The mainstay of treatment for CHS is supportive therapy with intravenous fluids and antiemetics like 5-HT3-receptor antagonists (ondansetron); D2-receptor antagonists (metoclopramide); and H1-receptor antagonists (diphenhydramine). The effectiveness of these agents is limited, which is also a clue for the diagnosis of CHS. If traditional agents fail in controlling the symptoms, haloperidol can be tried, but it has been used with limited success. Our patient did not respond to traditional antiemetics, but responded well to a small dose of lorazepam. Even though a benzodiazepine is not the mainstay of treatment, it may be tried if other agents fail. Acid-suppression therapy with a proton pump inhibitor should be used as esophagogastroduodenoscopy (EGD) usually reveals mild gastritis and esophagitis, as in our patient. Narcotic use should be avoided for management of abdominal pain.

Patients should be counseled against marijuana use. This may be difficult if marijuana is being used as an appetite stimulant or for treatment of chemotherapy-induced nausea and vomiting. If willing, patients should be referred to a substance abuse rehabilitation center.
 

 

 

Back to the case

In this case, after a diagnosis of CHS was made, the patient was counseled against marijuana use. His abdominal pain and intractable vomiting did not improve with conservative management of n.p.o status, prochlorperazine, metoclopramide, and ondansetron. He was given a trial of low-dose lorazepam with significant improvement in his symptoms. He was counseled extensively against marijuana use and discharged. A follow-up phone call at 3 months showed continued abstinence and no recurrence of symptoms.

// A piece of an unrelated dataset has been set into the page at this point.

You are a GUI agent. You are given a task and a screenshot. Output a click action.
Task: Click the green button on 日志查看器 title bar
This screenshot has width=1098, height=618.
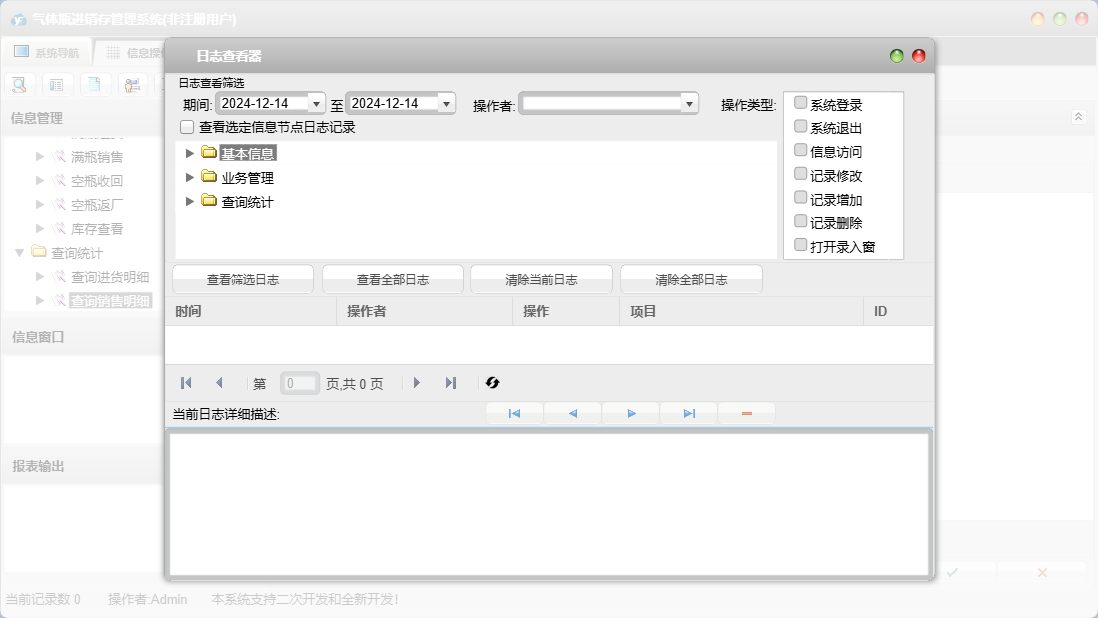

Dr. Gupta is a hospitalist at Yale New Haven Health and Bridgeport (Conn.) Hospital.

References

1. Bajgoric S et al. Cannabinoid hyperemesis syndrome: A guide for the practising clinician. BMJ Case Rep. 2015. doi: 10.1136/bcr-2015-210246.

2. Batke M et al. The cannabis hyperemesis syndrome characterized by persistent nausea and vomiting, abdominal pain, and compulsive bathing associated with chronic marijuana use: A report of eight cases in the united states. Dig Dis Sci. 2010 Nov;55(11):3113-9.

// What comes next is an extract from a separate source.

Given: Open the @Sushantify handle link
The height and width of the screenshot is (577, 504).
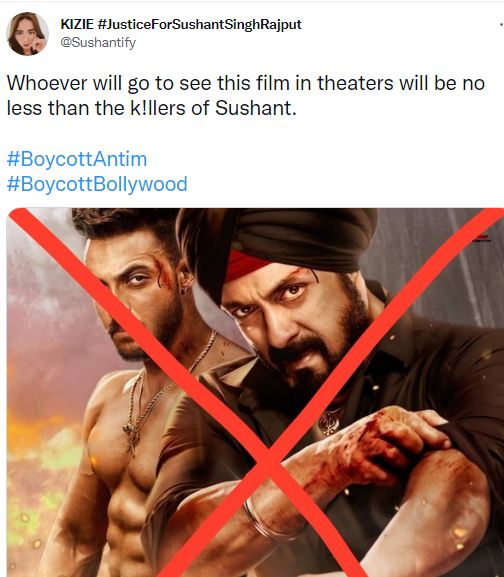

3. Iacopetti CL et al. Cannabinoid hyperemesis syndrome: a case report and review of pathophysiology. Clin Med Res. 2014 Sep;12(1-2):65-7.

4. Hickey JL et al. Haloperidol for treatment of cannabinoid hyperemesis syndrome. Am J Emerg Med. 2013 Jun. 31(6):1003.e5-6. Epub 2013 Apr 10.


 

Key points

Suspect CHS for patients with recurrent abdominal pain, nausea, and vomiting with negative initial work-up.

  • Ask directly about marijuana use.
  • Ask whether symptoms are relieved with hot shower/ bath.
  • Send a toxicology screen.
  • Make a diagnosis of CHS if:

1. Positive marijuana use.

2. Symptom improvement with hot baths or

3. Toxicology positive for marijuana.

  • Manage conservatively with hydration and antiemetics.
  • Suspect CHS if traditional antiemetics are not providing relief .
  • If traditional antiemetics fail, trial of haloperidol or low-dose benzodiazepines.
  • Avoid narcotics.
  • Avoid unnecessary investigations.
  • Counsel patients against marijuana use and refer to substance abuse center if patient agrees.